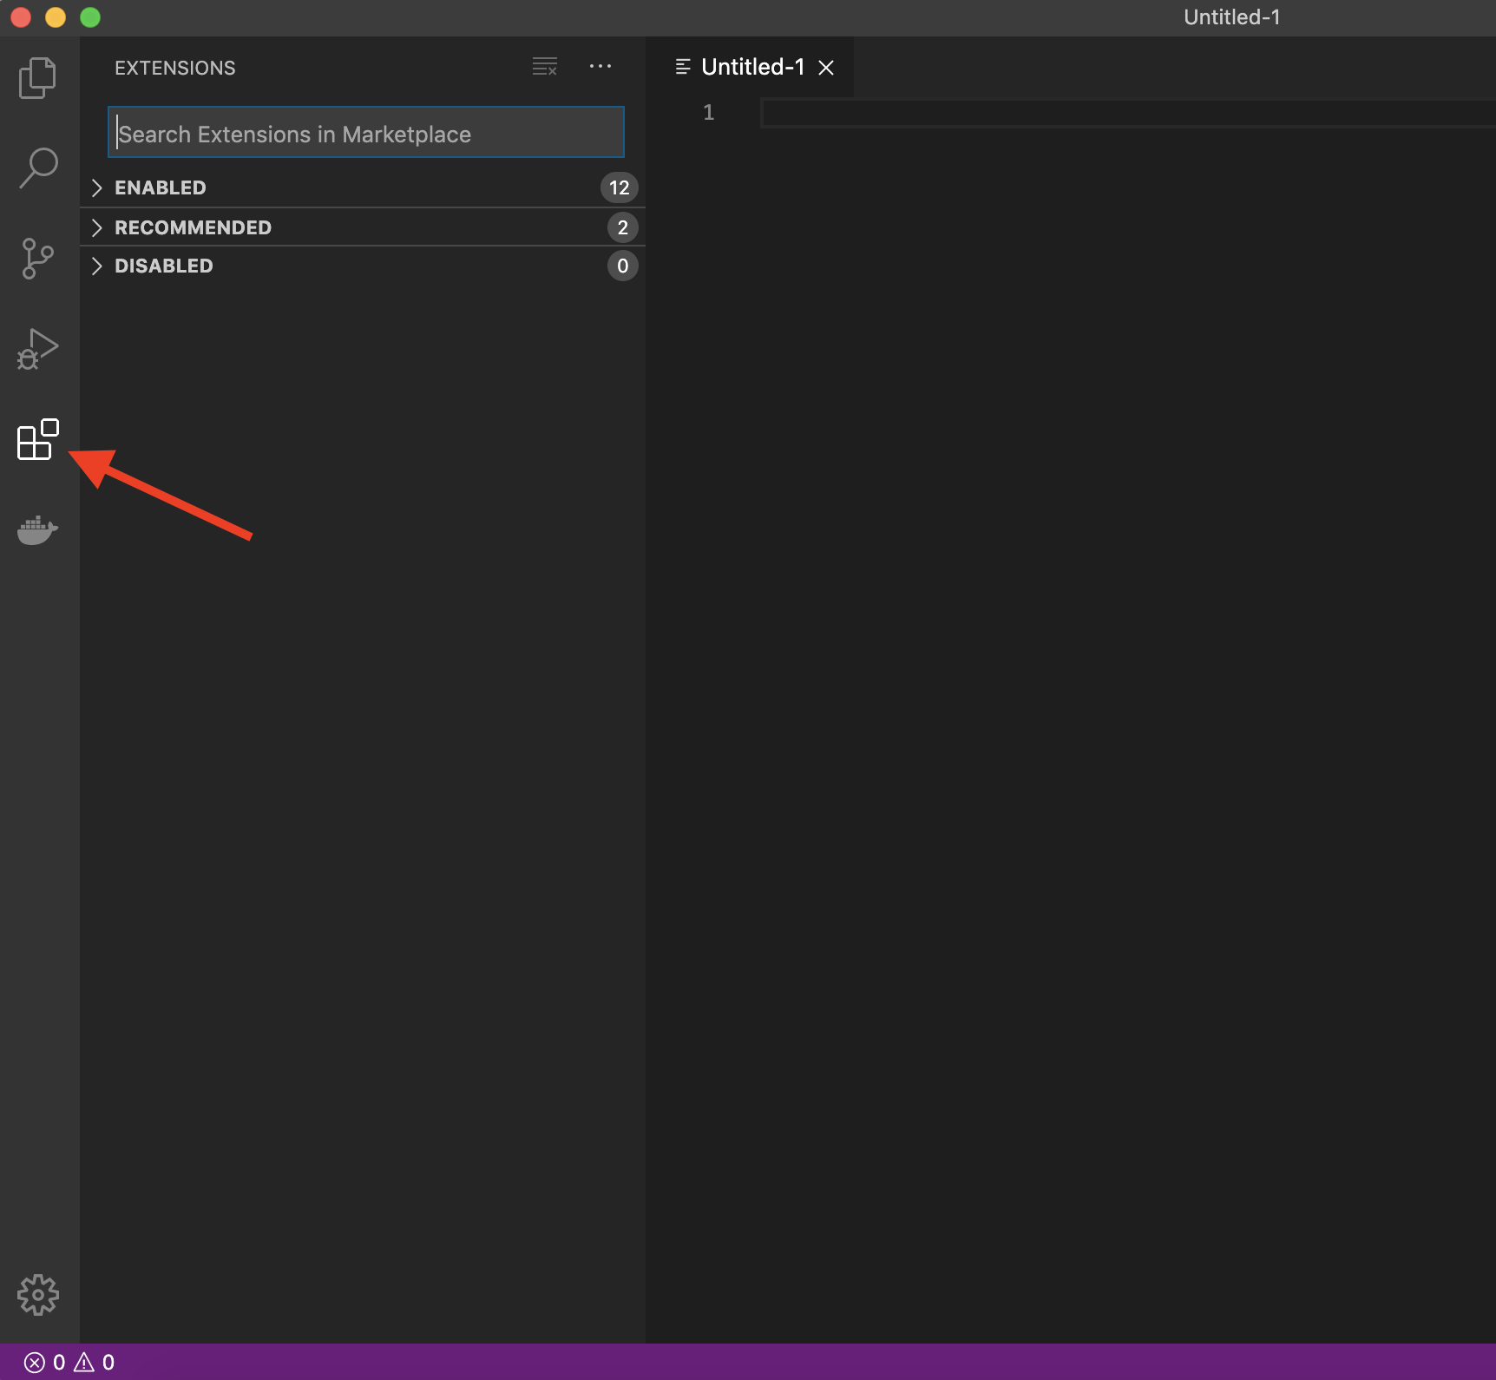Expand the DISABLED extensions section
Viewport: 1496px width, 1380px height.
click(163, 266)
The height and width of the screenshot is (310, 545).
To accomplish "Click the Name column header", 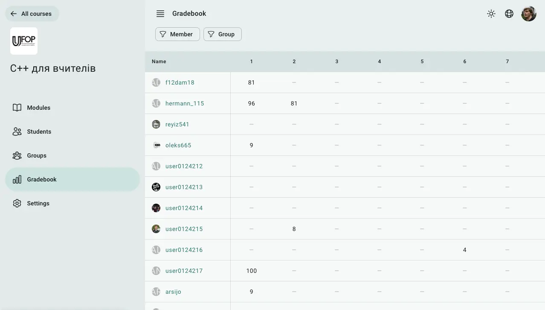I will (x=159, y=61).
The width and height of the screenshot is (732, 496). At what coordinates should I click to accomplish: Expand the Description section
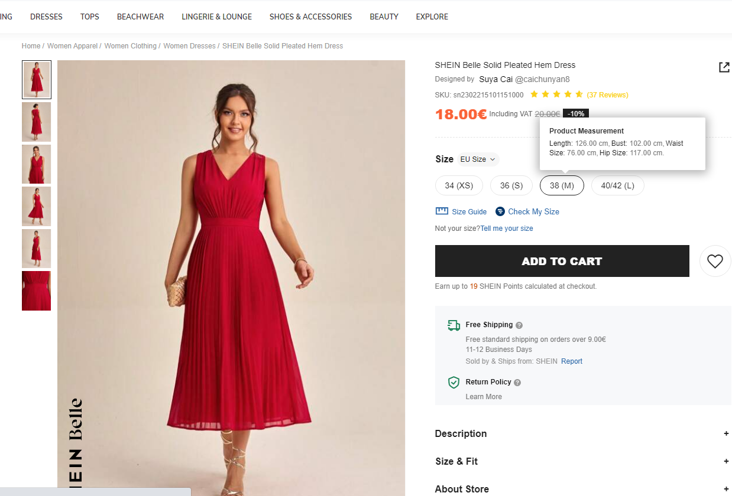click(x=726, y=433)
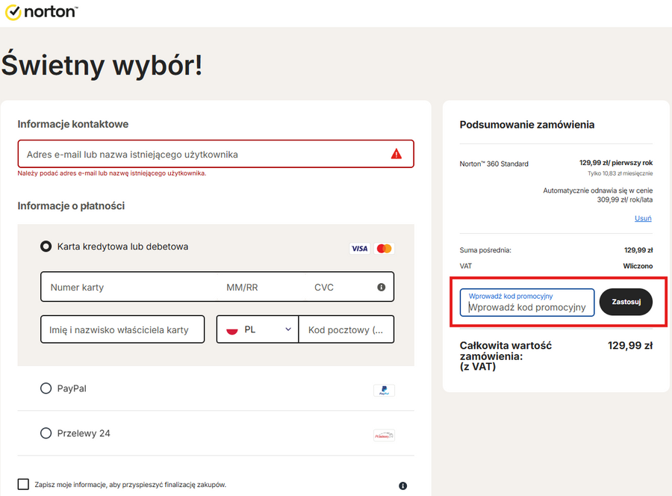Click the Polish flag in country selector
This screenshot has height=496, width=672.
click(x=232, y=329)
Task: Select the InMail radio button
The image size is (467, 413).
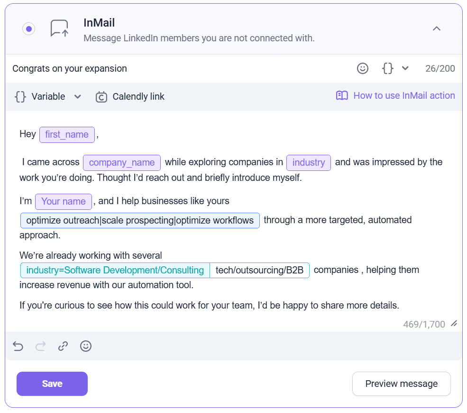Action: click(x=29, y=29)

☆ ☆ ☆ ☆

**EXERCISE BRIEF**
With pictures excluded, copy exactly the lines from the line containing "The width and" through the last line of the listing above, both ends included.

**RESPONSE TO THE TASK**
The width and height of the screenshot is (732, 496). At what coordinates should I click to accomplish: Expand the Description section
click(x=726, y=433)
Click the Polish flag in country selector
This screenshot has height=496, width=672.
click(x=232, y=329)
Task: Select the InMail radio button
The image size is (467, 413).
Action: click(x=29, y=29)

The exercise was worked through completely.